YOUR RIGHTS WITH RESPECT TO YOUR PROTECTED HEALTH INFORMATION:

  • You have the right to inspect and copy your protected health information.
  • You have the right to request a restriction on the use or disclosure of your protected health/personal information. Your request must be in writing and state the specific restriction requested and to whom you want the restriction to apply. We are not required to agree to a restriction that you may request, except if the requested restriction is on a disclosure to a health plan for a payment or health care operations purpose regarding a service that has been paid in full out-of-pocket or the disclosure is to carry out payment or health care operations and is not otherwise required by law.
  • You have the right to request to receive confidential communications from us by alternative means or at an alternate location. We will comply with all reasonable requests submitted in writing which specify how or where you wish to receive these communications.
  • You have the right to request an amendment of your protected health information. If we deny your request for amendment, you have the right to file a statement of disagreement with us. We may prepare a rebuttal to your statement and we will provide you with a copy of any such rebuttal.
  • You have the right to receive an accounting of certain disclosures of your protected health information that we have made, paper or electronic, except for certain disclosures which were pursuant to an authorization, for purposes of treatment, payment, healthcare operations or for certain other purposes.  
  • You have the right to obtain a paper copy of this Notice, upon request, even if you have previously requested its receipt electronically by e-mail.


REVISIONS TO THIS NOTICE:

We reserve the right to revise this Notice and to make the revised Notice effective for protected health information we already have about you as well as any information we receive in the future. You are entitled to a copy of the Notice currently in effect. Any significant changes to this Notice will be posted on our web site. You then have the right to object or withdraw as provided in this Notice.

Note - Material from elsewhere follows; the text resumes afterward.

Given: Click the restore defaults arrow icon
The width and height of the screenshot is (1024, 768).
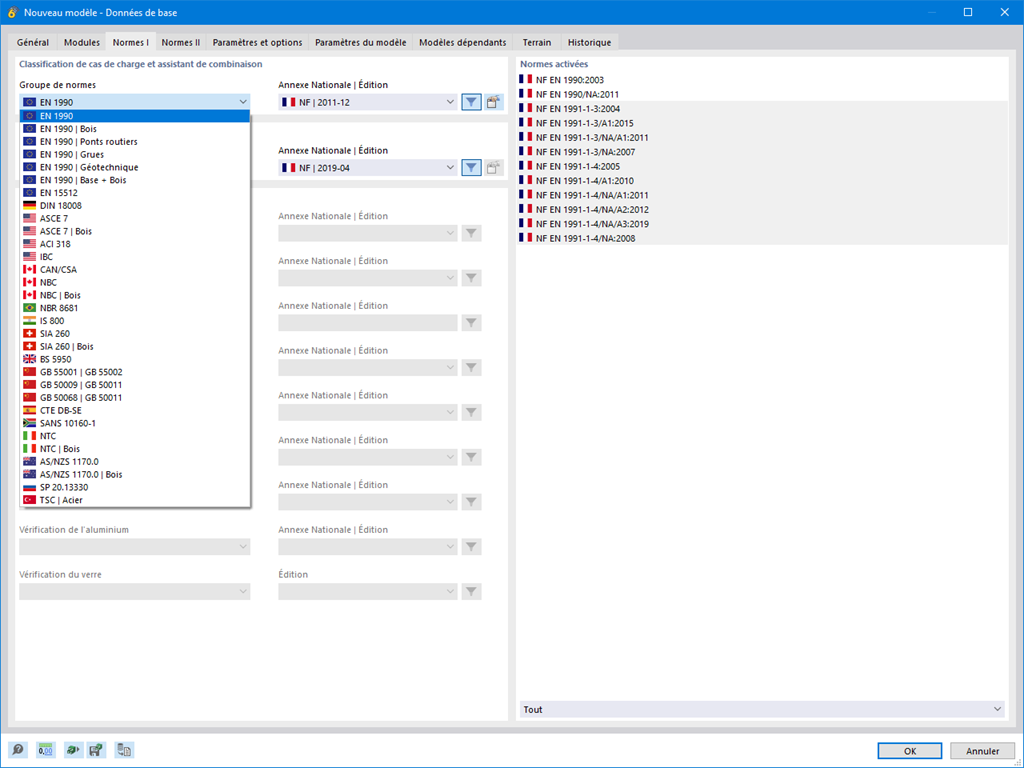Looking at the screenshot, I should (73, 750).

BREACH OF HEALTH INFORMATION:

We will notify you if a reportable breach of your unsecured protected health information is discovered. Notification will be made to you no later than 60 days from the breach discovery and will include a brief description of how the breach occurred, the protected health information involved and contact information for you to ask questions.

COMPLAINTS:

Complaints about this Notice or how we handle your protected health information should be directed to our Compliance and Privacy Officer. If you are not satisfied with the manner in which a complaint is handled you may submit a formal complaint to the U.S. Department of Health and Human Services, Office for Civil Rights by emailing OCRComplaint@hhs.gov, visiting www.hhs.gov/ocr/privacy/hipaa/complaints/, or sending a letter to:

Centralized Case Management Operations
 U.S. Department of Health and Human Services
200 Independence Avenue, S.W.
Room 509F HHH Bldg.
Washington, D.C. 20201

We will not retaliate against you for filing a complaint.

We must follow the duties and privacy practices described in this Notice and will maintain the privacy of your protected health information. If you have any questions about this Notice, please email us at privacy@thewoundpros.com or call us at 888-880-3451 and ask to speak with our Compliance and Privacy Officer.

This Notice was originally published and effective on January 9, 2025.

This Notice fulfills the requirements laid out in 45 CFR 164.520(b).